Give warning to mandatory MongoDB attributes properties 6.1.x

[NgSekLong]

See discussion: https://groups.google.com/a/apereo.org/forum/#!topic/cas-user/_aOhb33YZXo

---

Since defining attributes is necessary for pac4j to work when using MongoDB Authentication, the attributes properties is necessary here.

However, this behavior of requiring attributes is different from other authentication methods (e.g.JDBC), so I proposed to add an warning here for clarity sake. See if agree.

Would port back to master once this is merged.

[mmoayyed]

Since defining attributes is necessary for pac4j to work when using MongoDB Authentication, the attributes properties is necessary here. However, this behavior of requiring attributes is different from other authentication methods (e.g.JDBC), so I proposed to add an warning here for clarity sake.
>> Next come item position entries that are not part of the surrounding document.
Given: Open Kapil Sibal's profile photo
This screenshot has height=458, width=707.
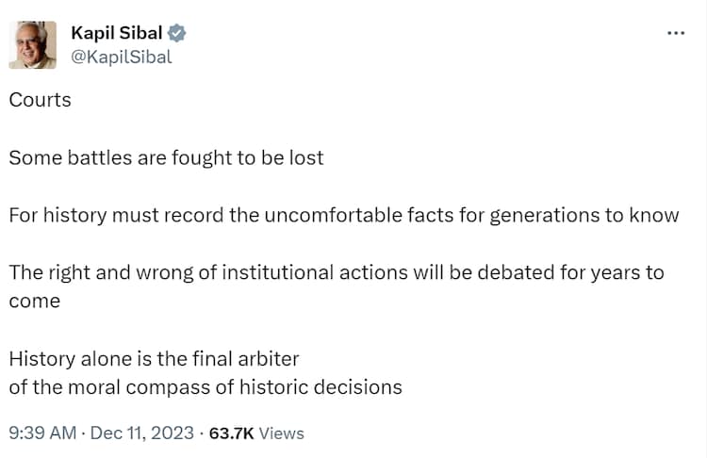Looking at the screenshot, I should [x=33, y=44].
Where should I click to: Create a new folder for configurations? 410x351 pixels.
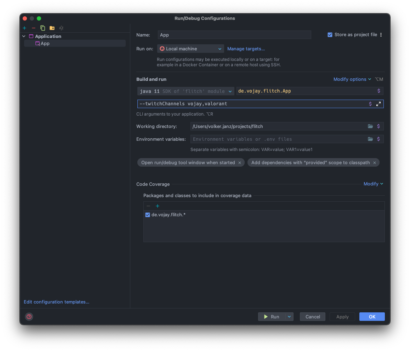[x=52, y=28]
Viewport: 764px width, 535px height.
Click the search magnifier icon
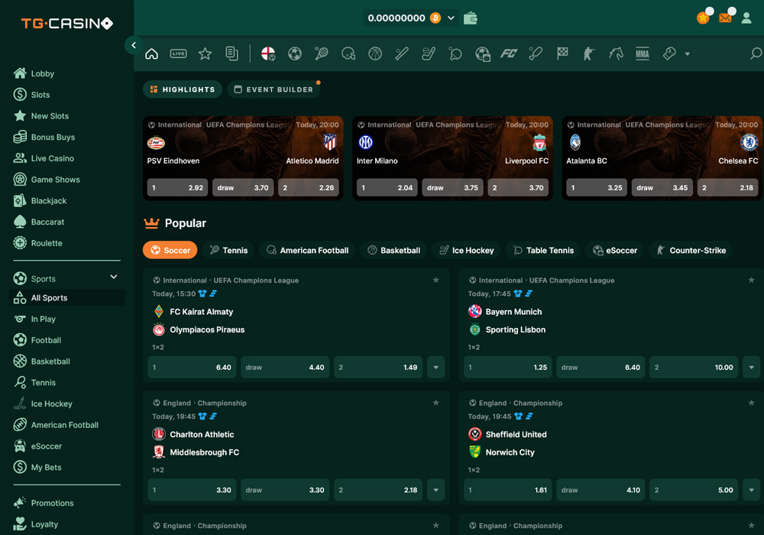coord(755,54)
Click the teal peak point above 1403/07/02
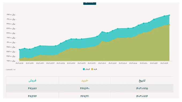Image resolution: width=182 pixels, height=102 pixels. 102,32
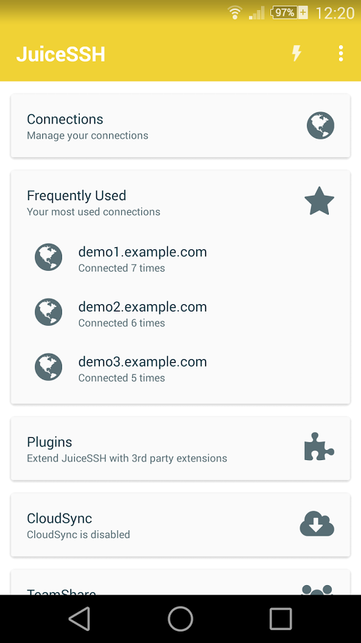The height and width of the screenshot is (643, 361).
Task: Connect to demo3.example.com
Action: [181, 368]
See if agree.

Thanks for the patch but none of this sounds right.

Attribute support is always optional. All authentication methods in CAS work with or without presence of attributes in the authentication source. A design choice or limitation of a library should not have to contradict consistent behavior elsewhere. Changes need to be done on pac4j to allow attribute-less authentication.

[mmoayyed]

I suggest you report the issue to the pac4j project and follow up with a pull request to accommodate this behavior.

[NgSekLong]

Good
I was quite confused at first as too way this was considered intended behavior instead of a bug when discussing in the Google Group.

Let me relay this issue to pac4j, thanks.

[leleuj]

pac4j has its own consistency and it conflicts with the consistency of CAS, but that does not mean we should change pac4j.

My feeling is that the default behavior of pac4j should be kept, but changed when used in CAS to have consistency in both systems (alone or bundle).

Here is my proposal: by default, in CAS, the id,username,password attributes are defined, which makes things consistent in CAS: no need to define the attributes, consistent in pac4j and things will work properly. What do you think?

[mmoayyed]

Here is my proposal: by default, in CAS, the id,username,password attributes are defined, which makes things consistent in CAS: no need to define the attributes, consistent in pac4j and things will work properly. What do you think?

Yes, that's great!

[NgSekLong]

Here is my proposal: by default, in CAS, the id,username,password attributes are defined, which makes things consistent in CAS: no need to define the attributes, consistent in pac4j and things will work properly. What do you think?

I think that will be the best

[leleuj]

Perfect. I'll submit a PR unless someone is quicker...

[dmaciaszek]

Is there possibility to read serialized profile as previous versions? I think now CAS use only legacy mode of pac4j and is not compatible when someone use catalogue od users with serializedprofile.